Set down exactly each line of the entries below, beginning at the one that contains "Task: Click the EDITAR button on Bloco row" and ending at the last, and no others.

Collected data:
- - - - - - -
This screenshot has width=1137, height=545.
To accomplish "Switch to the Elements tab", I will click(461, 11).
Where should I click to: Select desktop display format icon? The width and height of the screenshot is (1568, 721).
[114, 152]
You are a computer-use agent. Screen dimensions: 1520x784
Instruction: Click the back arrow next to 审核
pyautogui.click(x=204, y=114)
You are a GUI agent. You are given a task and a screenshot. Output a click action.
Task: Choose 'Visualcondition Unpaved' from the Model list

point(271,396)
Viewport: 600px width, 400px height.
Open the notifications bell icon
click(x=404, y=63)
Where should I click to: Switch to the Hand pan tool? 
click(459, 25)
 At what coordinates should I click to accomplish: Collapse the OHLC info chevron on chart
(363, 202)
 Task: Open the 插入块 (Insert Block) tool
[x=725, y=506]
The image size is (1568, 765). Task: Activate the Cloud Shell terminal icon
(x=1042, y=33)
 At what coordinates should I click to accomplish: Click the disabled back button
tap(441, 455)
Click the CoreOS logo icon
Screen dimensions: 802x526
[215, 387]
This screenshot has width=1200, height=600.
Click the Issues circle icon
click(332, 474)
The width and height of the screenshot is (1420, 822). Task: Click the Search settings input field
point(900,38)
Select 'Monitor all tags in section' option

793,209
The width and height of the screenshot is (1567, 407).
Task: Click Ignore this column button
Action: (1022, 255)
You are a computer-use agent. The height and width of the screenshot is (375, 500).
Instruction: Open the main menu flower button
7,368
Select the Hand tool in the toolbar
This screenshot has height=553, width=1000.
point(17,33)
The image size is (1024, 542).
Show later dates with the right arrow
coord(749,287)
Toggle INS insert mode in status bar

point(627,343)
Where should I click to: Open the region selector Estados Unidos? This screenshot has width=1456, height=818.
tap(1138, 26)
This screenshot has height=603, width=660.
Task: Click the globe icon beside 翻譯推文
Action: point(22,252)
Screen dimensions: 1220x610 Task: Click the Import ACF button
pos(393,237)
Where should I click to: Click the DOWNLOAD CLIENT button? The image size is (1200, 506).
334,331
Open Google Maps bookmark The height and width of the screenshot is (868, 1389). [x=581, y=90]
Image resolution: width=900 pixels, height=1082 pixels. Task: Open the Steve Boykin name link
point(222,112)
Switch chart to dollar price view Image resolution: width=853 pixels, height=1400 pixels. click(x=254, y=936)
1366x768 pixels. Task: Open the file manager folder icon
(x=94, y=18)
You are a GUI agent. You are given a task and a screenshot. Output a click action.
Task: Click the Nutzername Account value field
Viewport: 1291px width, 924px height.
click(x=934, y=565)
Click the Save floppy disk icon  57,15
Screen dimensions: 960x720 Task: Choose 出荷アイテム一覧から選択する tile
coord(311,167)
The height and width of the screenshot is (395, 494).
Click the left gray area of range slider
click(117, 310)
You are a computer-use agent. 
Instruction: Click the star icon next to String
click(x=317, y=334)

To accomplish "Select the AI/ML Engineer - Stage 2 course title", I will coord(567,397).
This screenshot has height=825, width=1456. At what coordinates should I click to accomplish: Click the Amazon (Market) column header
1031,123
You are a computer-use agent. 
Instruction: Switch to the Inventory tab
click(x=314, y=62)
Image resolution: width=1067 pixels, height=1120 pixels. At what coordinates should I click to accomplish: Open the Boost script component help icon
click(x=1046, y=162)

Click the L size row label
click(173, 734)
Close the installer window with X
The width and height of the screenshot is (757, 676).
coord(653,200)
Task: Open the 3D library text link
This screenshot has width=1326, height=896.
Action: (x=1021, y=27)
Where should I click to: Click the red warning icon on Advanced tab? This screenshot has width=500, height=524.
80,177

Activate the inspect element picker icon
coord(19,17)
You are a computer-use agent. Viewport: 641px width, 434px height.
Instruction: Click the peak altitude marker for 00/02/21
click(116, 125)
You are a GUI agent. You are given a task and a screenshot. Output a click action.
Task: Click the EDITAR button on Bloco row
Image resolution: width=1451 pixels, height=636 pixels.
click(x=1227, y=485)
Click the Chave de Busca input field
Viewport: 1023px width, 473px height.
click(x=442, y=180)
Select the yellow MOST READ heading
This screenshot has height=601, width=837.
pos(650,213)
- - - - - - -
* **Reply to the exercise**
Task: Click the EDITAR button on Bloco row
Image resolution: width=1451 pixels, height=636 pixels.
click(x=1227, y=485)
Click the Chave de Busca input field
Viewport: 1023px width, 473px height.
click(x=442, y=180)
Select the yellow MOST READ heading
This screenshot has height=601, width=837.
pos(650,213)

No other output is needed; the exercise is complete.